### Data extract
------------------------------------------------------------

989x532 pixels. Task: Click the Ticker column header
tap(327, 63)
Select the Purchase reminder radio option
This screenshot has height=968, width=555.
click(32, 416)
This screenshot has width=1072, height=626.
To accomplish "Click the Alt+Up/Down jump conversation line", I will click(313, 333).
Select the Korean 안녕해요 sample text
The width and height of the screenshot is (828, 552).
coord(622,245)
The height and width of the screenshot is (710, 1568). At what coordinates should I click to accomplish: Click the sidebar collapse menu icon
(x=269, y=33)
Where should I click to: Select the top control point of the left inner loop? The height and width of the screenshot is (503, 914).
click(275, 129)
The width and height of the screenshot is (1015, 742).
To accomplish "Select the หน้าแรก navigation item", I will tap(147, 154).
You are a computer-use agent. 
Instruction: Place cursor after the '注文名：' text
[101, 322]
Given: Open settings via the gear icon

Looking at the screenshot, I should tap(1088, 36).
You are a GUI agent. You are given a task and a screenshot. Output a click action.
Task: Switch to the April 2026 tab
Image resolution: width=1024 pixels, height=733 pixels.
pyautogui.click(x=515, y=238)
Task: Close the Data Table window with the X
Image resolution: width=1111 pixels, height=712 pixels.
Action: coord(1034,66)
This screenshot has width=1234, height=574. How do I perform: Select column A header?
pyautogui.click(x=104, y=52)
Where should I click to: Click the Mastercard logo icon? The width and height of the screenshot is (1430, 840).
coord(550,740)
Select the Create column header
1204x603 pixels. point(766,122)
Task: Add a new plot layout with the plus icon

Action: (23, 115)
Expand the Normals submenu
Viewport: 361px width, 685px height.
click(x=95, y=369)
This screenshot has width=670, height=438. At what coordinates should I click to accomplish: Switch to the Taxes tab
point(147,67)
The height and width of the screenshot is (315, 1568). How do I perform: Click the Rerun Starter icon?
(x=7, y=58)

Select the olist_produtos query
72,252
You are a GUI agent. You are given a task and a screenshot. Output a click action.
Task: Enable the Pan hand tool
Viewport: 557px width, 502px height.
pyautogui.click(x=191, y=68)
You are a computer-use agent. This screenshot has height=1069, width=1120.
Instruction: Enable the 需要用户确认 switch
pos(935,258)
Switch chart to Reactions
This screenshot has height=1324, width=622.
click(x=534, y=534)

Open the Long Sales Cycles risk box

------------------------------------------------------------

### About this exercise
Going through the records above, count the lines that include the word "agent". Give the number alone.

### Reply
4